Article:
/---

Thereafter, to the extent such measures have not previously been initiated, the Bank shall immediately initiate measures detailed in the Supplemental Plan, to increase its Tier 1 capital by an amount sufficient to bring the ratio to eight percent within 30 days after the Regional Director and the Commissioner respond to the Supplemental Plan. Such increase in Tier 1 capital and any increase in Tier 1 capital necessary to meet the ratio required by this ORDER may be accomplished by:

    (i) The sale of securities in the form of common stock; or

    (ii) The direct contribution of cash subsequent to August 9, 2004, by the directors and/or shareholders of the Bank or by the Bank's holding company; or

    (iii) Receipt of an income tax refund or the capitalization subsequent to August 9, 2004 of a bona fide tax refund certified as being accurate by a certified public accounting firm; or

    (iv) Any other method approved by the Regional Director and the Commissioner.

\---

Information shown:
/---

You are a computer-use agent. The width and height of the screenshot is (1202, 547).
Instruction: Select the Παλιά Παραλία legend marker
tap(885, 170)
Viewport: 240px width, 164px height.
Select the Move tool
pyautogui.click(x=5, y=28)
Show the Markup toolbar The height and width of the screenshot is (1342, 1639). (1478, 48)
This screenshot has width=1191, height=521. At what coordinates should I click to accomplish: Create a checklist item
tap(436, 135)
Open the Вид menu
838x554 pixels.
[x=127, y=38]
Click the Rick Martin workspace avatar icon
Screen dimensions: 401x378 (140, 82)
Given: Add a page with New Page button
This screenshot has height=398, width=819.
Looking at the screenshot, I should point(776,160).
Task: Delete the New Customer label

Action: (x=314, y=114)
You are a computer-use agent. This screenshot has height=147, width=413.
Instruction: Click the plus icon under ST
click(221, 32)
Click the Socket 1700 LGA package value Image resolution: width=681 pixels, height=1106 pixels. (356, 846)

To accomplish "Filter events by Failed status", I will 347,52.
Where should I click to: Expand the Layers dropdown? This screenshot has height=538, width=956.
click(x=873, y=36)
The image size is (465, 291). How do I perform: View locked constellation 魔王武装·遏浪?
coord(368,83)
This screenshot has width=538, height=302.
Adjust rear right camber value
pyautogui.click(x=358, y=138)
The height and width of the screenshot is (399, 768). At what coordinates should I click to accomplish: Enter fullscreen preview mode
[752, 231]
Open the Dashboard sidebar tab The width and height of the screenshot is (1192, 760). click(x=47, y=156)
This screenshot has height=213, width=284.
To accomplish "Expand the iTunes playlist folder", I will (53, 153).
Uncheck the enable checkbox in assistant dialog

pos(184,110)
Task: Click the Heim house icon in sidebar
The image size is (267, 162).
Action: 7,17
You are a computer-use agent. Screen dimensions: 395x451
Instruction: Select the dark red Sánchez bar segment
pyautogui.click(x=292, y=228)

\---

Objectives:
**1.** According to the order excerpt, what ratio must the Bank's Tier 1 capital reach, and by when?
**2.** List every method the order excerpt gives for accomplishing the increase in Tier 1 capital.
**3.** Reproduce the order excerpt from "(iii) Receipt of" to "and the Commissioner.".
The lines have no connection to the order excerpt.

Answers for the exercise:
**1.** Eight percent, within 30 days after the Regional Director and the Commissioner respond to the Supplemental Plan.

**2.**
- The sale of securities in the form of common stock
- The direct contribution of cash subsequent to August 9, 2004, by the directors and/or shareholders of the Bank or by the Bank's holding company
- Receipt of an income tax refund or the capitalization subsequent to August 9, 2004 of a bona fide tax refund certified as being accurate by a certified public accounting firm
- Any other method approved by the Regional Director and the Commissioner

**3.**
(iii) Receipt of an income tax refund or the capitalization subsequent to August 9, 2004 of a bona fide tax refund certified as being accurate by a certified public accounting firm; or

    (iv) Any other method approved by the Regional Director and the Commissioner.